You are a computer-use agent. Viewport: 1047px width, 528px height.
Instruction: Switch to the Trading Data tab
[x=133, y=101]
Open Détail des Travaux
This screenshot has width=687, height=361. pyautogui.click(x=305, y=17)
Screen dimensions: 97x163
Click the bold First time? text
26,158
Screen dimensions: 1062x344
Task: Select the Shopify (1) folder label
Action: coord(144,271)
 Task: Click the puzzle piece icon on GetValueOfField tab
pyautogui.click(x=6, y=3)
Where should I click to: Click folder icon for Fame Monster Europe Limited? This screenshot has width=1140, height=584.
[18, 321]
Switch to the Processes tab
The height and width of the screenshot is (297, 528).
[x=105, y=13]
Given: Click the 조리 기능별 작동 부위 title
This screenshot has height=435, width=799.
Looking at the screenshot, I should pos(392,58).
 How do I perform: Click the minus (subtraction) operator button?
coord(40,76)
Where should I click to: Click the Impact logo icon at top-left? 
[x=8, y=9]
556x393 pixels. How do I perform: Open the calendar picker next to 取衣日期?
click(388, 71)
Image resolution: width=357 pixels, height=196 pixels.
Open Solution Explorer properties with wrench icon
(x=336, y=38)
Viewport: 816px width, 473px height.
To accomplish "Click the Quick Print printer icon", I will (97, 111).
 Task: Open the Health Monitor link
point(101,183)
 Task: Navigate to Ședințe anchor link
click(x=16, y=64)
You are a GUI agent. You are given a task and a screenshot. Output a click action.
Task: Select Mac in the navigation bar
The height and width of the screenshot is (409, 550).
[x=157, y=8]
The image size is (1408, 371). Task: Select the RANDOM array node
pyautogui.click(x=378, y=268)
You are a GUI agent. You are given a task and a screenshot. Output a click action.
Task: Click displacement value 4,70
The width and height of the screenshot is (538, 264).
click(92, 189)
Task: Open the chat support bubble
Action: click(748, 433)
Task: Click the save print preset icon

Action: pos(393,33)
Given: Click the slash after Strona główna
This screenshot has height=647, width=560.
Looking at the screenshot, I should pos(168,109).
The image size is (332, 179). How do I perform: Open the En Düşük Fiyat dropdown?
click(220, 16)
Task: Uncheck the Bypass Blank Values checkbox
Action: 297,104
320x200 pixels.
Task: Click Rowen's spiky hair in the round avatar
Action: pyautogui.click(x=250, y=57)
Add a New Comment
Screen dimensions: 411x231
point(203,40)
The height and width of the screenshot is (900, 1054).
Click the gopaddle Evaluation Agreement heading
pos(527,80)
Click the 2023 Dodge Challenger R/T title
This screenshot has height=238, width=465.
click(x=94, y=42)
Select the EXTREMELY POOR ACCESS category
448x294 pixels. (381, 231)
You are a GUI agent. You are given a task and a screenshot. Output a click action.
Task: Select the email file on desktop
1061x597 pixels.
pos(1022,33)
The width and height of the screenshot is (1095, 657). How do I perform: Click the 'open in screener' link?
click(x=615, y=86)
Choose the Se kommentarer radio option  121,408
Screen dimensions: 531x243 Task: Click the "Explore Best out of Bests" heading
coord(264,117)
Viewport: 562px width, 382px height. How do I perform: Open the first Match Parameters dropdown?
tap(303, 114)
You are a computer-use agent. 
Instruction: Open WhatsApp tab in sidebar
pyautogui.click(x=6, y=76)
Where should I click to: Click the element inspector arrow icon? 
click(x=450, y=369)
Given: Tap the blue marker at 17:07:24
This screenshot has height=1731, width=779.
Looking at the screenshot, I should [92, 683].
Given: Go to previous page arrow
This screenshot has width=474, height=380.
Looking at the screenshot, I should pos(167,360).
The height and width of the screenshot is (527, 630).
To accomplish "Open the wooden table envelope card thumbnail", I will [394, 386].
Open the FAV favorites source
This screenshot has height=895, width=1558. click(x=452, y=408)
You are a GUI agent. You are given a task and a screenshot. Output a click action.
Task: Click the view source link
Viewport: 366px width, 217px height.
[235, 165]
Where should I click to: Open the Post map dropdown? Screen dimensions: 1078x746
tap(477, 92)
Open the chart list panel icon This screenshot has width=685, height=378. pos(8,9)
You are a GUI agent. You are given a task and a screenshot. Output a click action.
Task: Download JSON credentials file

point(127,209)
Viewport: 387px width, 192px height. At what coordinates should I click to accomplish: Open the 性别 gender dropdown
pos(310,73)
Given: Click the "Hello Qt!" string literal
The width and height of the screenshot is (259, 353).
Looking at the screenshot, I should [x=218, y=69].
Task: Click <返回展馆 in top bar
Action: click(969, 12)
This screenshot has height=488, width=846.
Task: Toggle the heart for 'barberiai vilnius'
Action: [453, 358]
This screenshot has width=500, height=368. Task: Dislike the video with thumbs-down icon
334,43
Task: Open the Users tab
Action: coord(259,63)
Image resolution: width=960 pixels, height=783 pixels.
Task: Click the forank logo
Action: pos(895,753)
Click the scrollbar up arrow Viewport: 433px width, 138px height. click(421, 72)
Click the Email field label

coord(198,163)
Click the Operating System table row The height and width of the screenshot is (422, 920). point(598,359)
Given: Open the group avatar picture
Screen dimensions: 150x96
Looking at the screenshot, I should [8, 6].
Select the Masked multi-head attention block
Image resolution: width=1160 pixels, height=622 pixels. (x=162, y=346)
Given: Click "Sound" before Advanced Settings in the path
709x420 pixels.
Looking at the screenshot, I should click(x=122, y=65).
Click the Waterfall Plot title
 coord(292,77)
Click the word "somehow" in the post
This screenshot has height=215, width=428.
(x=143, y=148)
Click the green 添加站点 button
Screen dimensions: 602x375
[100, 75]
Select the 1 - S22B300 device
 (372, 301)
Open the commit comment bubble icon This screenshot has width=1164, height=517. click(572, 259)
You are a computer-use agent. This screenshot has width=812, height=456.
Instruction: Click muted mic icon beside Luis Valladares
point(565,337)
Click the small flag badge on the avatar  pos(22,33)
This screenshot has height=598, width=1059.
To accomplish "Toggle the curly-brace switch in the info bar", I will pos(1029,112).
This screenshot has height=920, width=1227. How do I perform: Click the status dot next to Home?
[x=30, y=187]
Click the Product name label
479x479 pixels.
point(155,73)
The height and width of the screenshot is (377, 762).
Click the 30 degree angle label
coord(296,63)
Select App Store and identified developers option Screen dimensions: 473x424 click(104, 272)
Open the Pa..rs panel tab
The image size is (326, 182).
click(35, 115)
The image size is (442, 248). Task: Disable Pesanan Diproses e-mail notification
----
### What you need to do
Match on "panel" and report each line of the data above that has it.

### Exercise answer
Open the chart list panel icon This screenshot has width=685, height=378. pos(8,9)
Open the Pa..rs panel tab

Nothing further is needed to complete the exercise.